ツイッターでは、子供ができたら大変だなんてわかっていたことだろう!という論戦が繰り広げられているようだ。
確かに、想定できた大変さもある。「退院したら寝られないから、今のうちに寝ておきな」という産院の看護師さんの言葉は労りでもなんでもなく、文字通りの意味であった、とか。「産後のからだ甘くみんな」という先輩ママの言葉は、眠れなくて辛いという以前に、下半身の物理的な痛みがなかなか引かないから覚悟しとけという意味だった、とか。
けれど想定できなかったこともまたある。自分がこんなにも親ばかになるということだ。息子が生まれるまでは「赤ちゃんかわいい!」なんてあまり思わなかったし、自分に母性本能が存在しているのか不安になったほどだ。想定していたよりもずっと、体力的にしんどかったけれど、息子が可愛すぎたためになんとか、かろうじて生き延びられた。もう結果論だ。結果的に私と息子は生き残った。そして今は保育園さまに頭が上がらない。

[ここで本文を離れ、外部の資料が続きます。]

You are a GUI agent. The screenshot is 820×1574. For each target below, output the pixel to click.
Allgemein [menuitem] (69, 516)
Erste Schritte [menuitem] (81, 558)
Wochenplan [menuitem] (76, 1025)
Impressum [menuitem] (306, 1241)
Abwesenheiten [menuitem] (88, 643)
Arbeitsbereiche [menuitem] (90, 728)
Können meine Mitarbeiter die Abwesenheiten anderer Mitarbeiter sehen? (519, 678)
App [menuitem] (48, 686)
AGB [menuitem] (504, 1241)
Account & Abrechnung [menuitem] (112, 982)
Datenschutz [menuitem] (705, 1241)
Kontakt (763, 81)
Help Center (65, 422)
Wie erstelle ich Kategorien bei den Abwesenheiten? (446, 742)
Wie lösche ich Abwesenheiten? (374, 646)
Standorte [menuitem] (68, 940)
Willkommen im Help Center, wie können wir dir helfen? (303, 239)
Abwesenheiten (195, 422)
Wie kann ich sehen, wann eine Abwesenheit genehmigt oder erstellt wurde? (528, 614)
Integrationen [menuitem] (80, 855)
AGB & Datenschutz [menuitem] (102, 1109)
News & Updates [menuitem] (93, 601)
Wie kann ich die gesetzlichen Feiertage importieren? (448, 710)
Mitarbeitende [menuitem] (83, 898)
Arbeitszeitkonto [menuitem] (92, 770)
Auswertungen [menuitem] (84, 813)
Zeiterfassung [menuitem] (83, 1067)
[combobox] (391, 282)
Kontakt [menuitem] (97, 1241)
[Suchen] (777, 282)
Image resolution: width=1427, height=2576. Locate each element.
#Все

息子が可愛いと思えなかった可能性もあるわけで、そうしたら本当に地獄だったろうと思う。可愛く感じられたことは私の努力でもなんでもなく、ただの幸運だったと思っている。息子が世界一可愛く生まれてきたのは偶然だからだ(親ばかですね、ばか親にならないよう毎日必死です)。
会社員を10年くらいやったけれど、これほど向き不向きのある職業を、私はまだ体験したことがない。

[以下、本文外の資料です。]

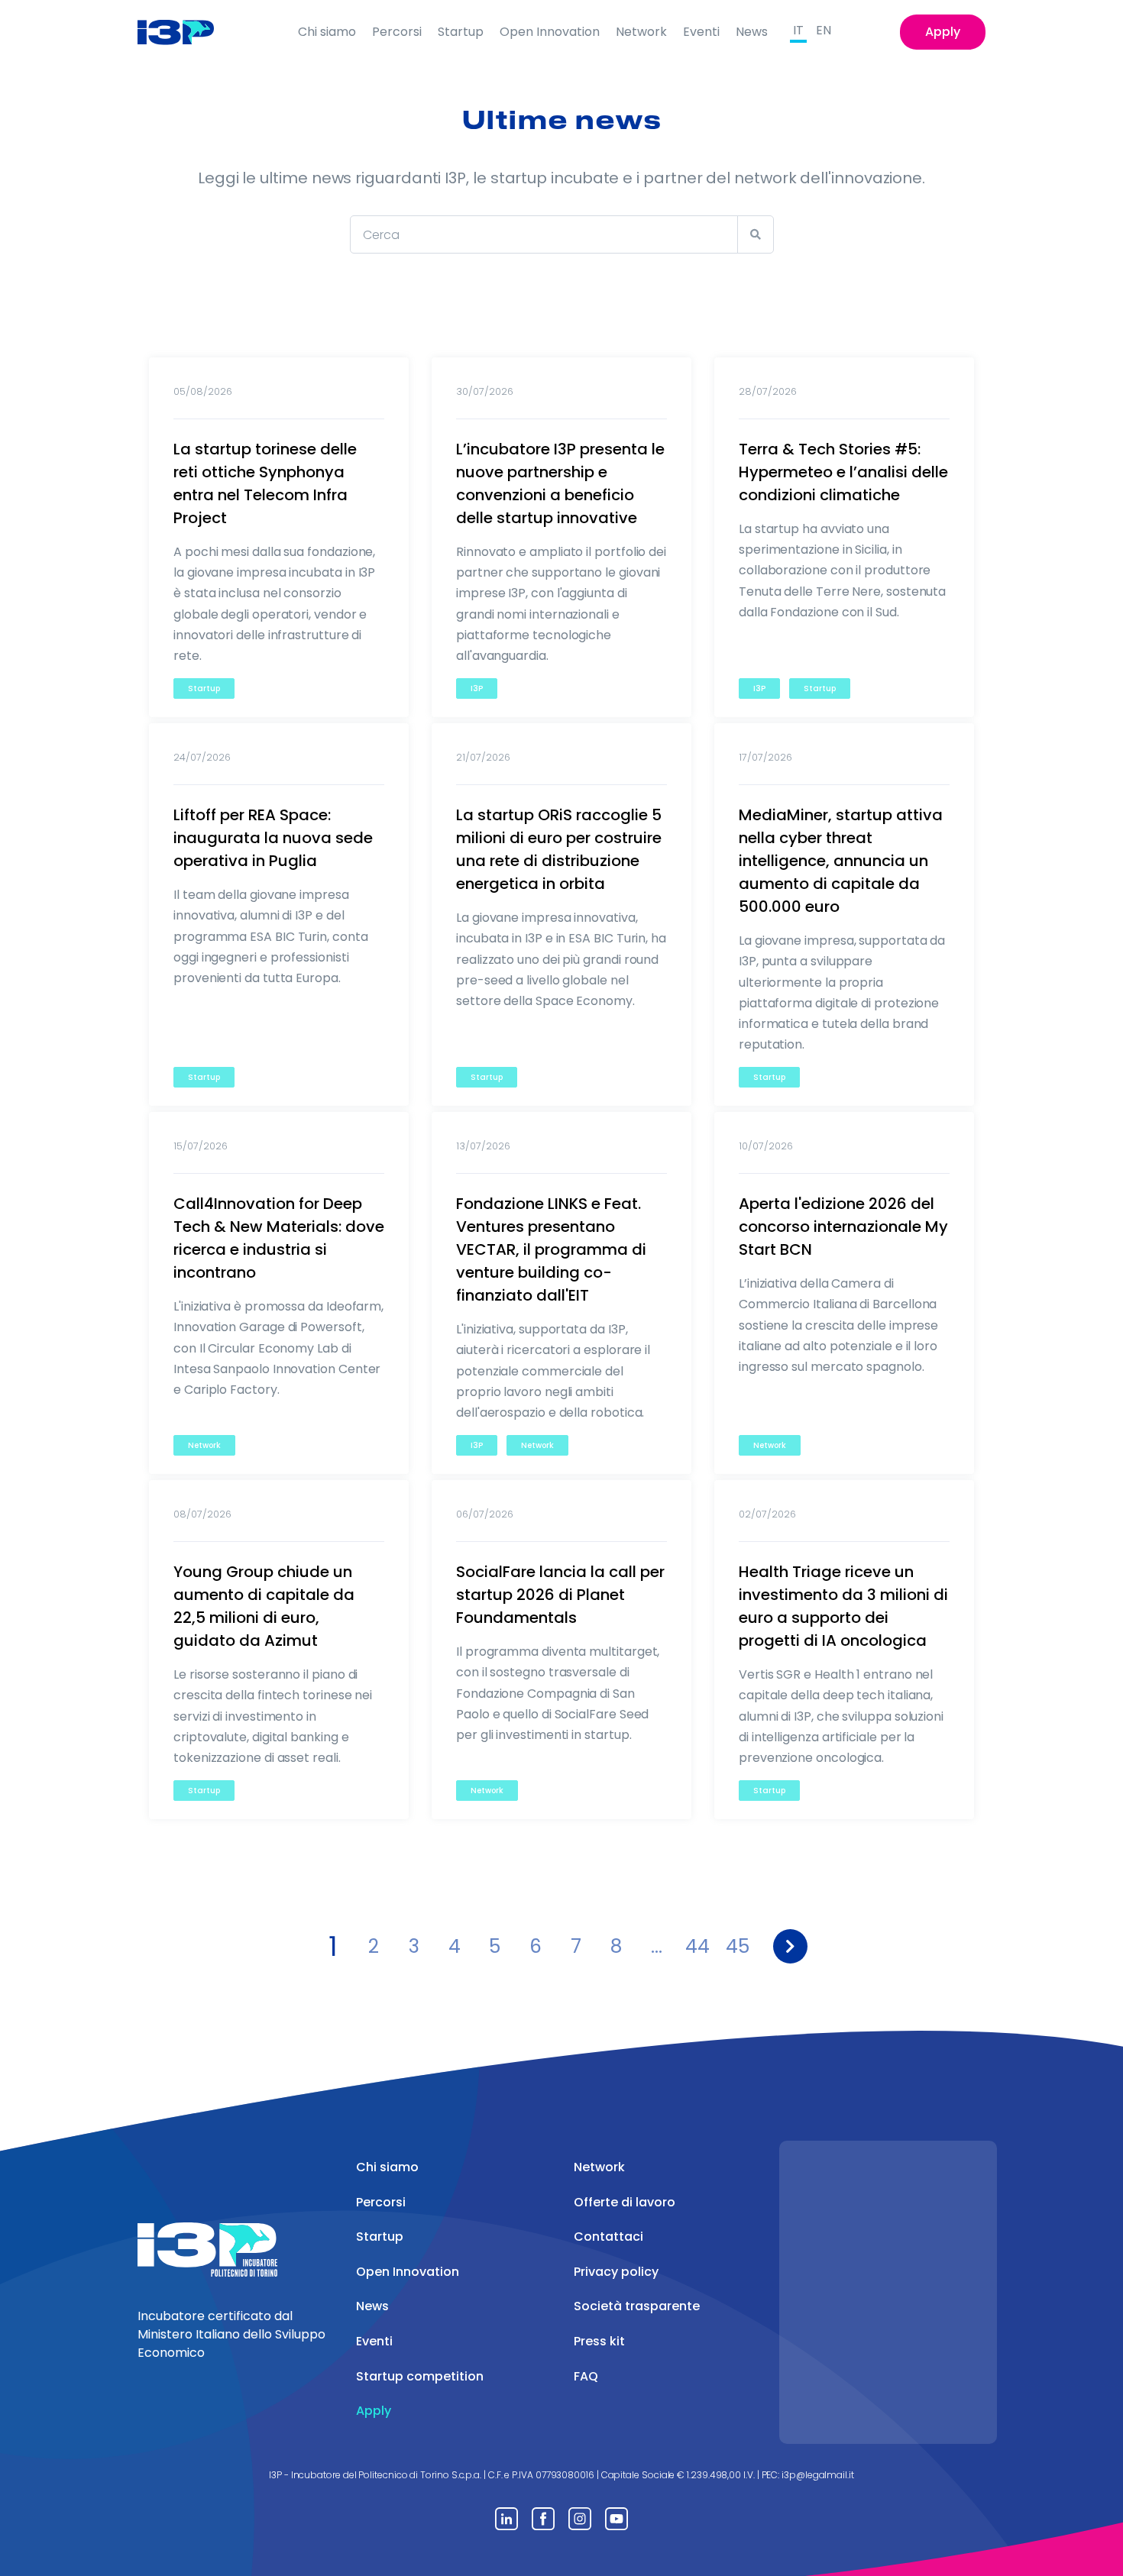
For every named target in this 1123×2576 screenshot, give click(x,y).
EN (823, 30)
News (752, 31)
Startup (461, 31)
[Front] (188, 32)
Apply (942, 31)
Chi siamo (327, 31)
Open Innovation (550, 31)
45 (737, 1946)
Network (641, 31)
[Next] (790, 1946)
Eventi (701, 31)
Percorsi (397, 31)
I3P (477, 688)
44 (697, 1946)
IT (798, 30)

息子を保育園に預けはじめて「ああなんだろうこの懐かしさは・・」と思ったことのひとつに、トイレがある(お食事中の方すみません)。
息子とずっと一緒に過ごしていたときは、幼児を監督している多くの大人がそうであるように、日中落ち着いてトイレに入ることができなかった。トイレに入って扉をしめたら最後、息子からのさまざまなアクションが私が出てくるまで続く。

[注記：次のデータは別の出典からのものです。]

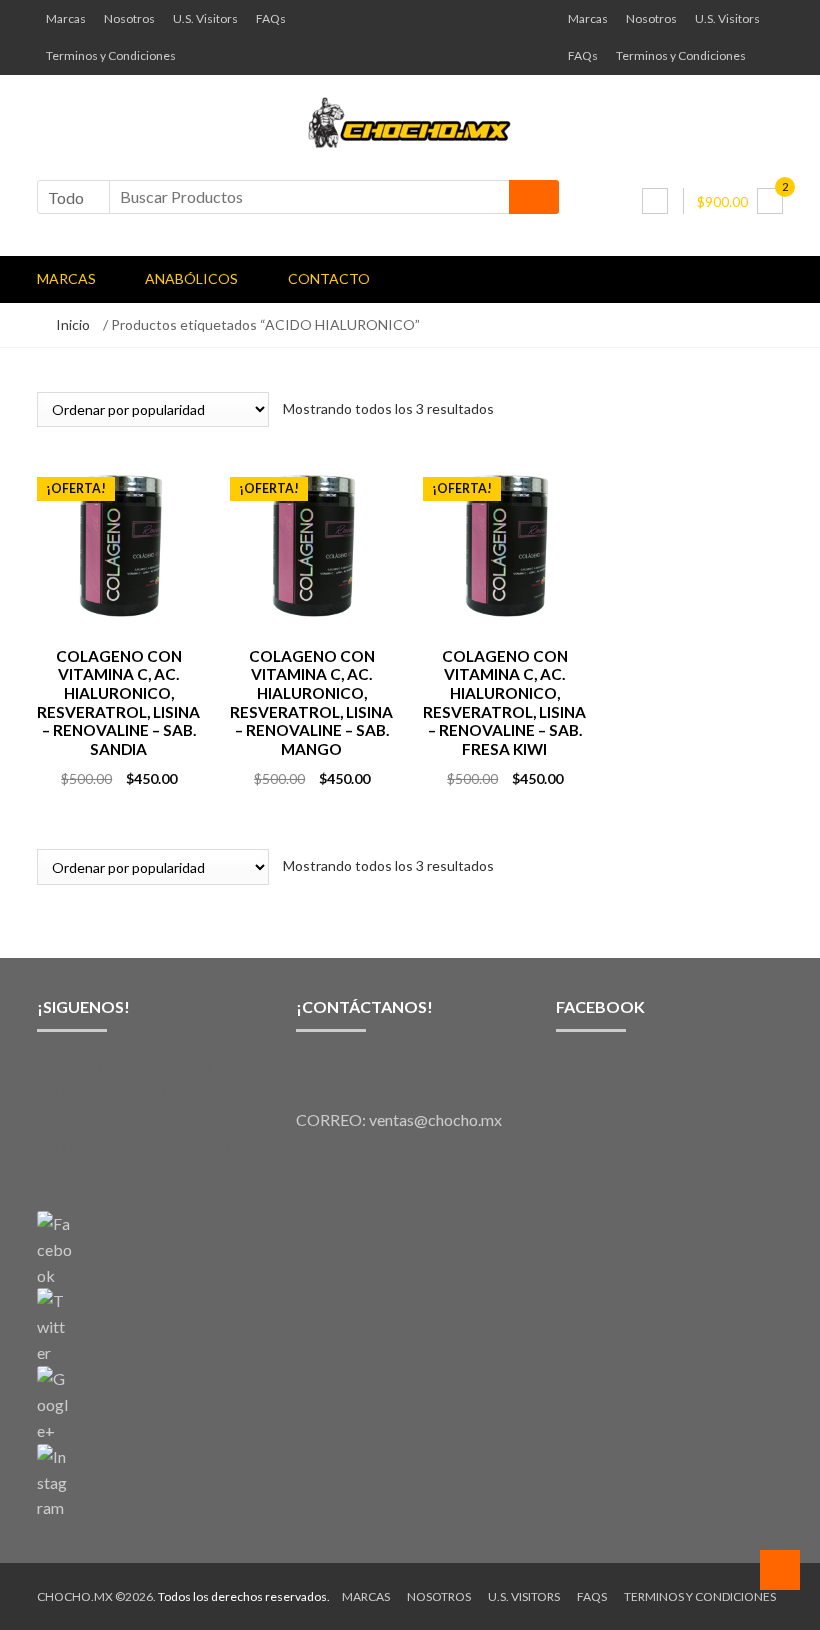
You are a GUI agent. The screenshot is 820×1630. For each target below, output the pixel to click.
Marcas (66, 18)
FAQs (271, 18)
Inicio (73, 324)
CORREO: (332, 1119)
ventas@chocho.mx (435, 1119)
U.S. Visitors (205, 18)
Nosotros (129, 18)
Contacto (329, 278)
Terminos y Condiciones (111, 55)
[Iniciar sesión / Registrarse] (655, 201)
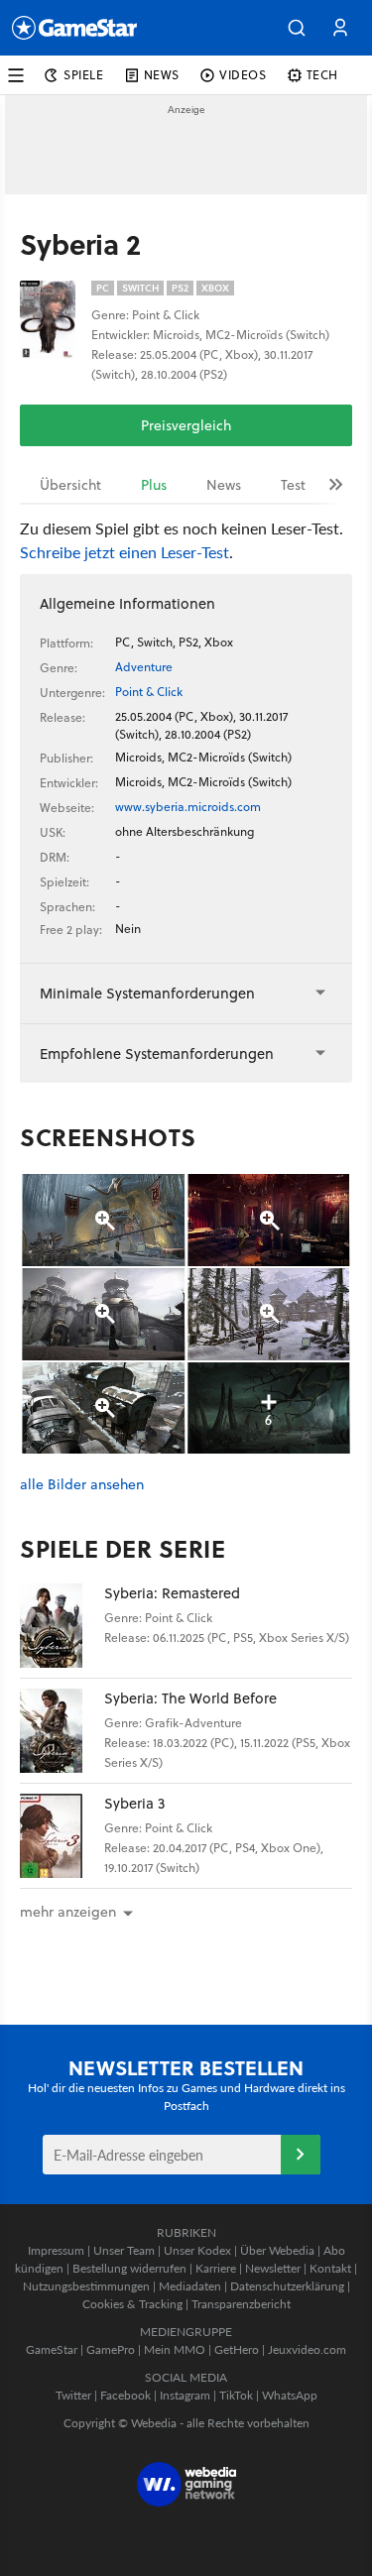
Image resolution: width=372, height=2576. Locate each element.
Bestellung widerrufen (129, 2268)
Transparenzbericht (241, 2303)
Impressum (56, 2250)
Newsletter (273, 2268)
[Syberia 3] (62, 1836)
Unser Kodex (197, 2250)
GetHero (236, 2349)
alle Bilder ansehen (82, 1484)
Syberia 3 (134, 1803)
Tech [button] (322, 74)
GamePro (110, 2349)
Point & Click (149, 691)
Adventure (144, 666)
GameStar (51, 2349)
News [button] (162, 74)
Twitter (73, 2395)
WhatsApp (289, 2395)
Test (293, 485)
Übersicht (70, 485)
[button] (296, 28)
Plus (154, 485)
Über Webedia (277, 2250)
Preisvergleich (186, 425)
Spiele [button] (83, 74)
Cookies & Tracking (132, 2303)
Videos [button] (243, 74)
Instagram (185, 2395)
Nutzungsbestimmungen (86, 2286)
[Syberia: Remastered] (62, 1625)
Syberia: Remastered (172, 1592)
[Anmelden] (300, 2154)
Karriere (215, 2268)
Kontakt (330, 2268)
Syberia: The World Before (190, 1698)
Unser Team (124, 2250)
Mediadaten (190, 2286)
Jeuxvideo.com (307, 2349)
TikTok (236, 2395)
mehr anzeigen (68, 1912)
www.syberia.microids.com (188, 806)
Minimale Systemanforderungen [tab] (147, 993)
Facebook (125, 2395)
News (223, 485)
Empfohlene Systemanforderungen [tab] (157, 1053)
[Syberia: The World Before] (62, 1731)
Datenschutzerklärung (287, 2286)
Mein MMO (174, 2349)
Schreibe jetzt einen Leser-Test (124, 551)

「あ"あぁぁぁぁーーーー!」と四つん這いで泣き続ける(声がくぐもっているので廊下に突っ伏しているのがわかる)か、ご機嫌でトントントンと扉にリズムを刻んでいるかと思えば、私のお返しトントンのリズムが気に入らず「あ"あぁぁぁぁーーーー!」と泣き始めるか、ドアノブに伸び上がってつかまり開かないと気が付いて「あ"あぁぁぁぁーーーー!」と泣き始めるか、だいたいそんな感じだ。
もうこちらは気が咎めて用を足すどころではない。早く外に出ることが最優先になる。ついでに言うと扉の前に突っ伏している息子を挟みやしないかとビクビクしながら扉をあけるので、扉を閉めて息子を抱き上げるまでずっと気が咎めている。
仕事をはじめて、トイレに入っているときに扉の向こうで叫び声が聞こえないことに、心底安堵した。よかった、いま息子はきっと砂遊びの時間だ。バケツに砂を入れてひっくり返すのがお気に入りなのだ。トイレの前で突っ伏しているよりずっと有意義な時間を過ごしているに違いない。
トイレに行くたびに、保育士さんへの感謝の念を送らずにはいられない。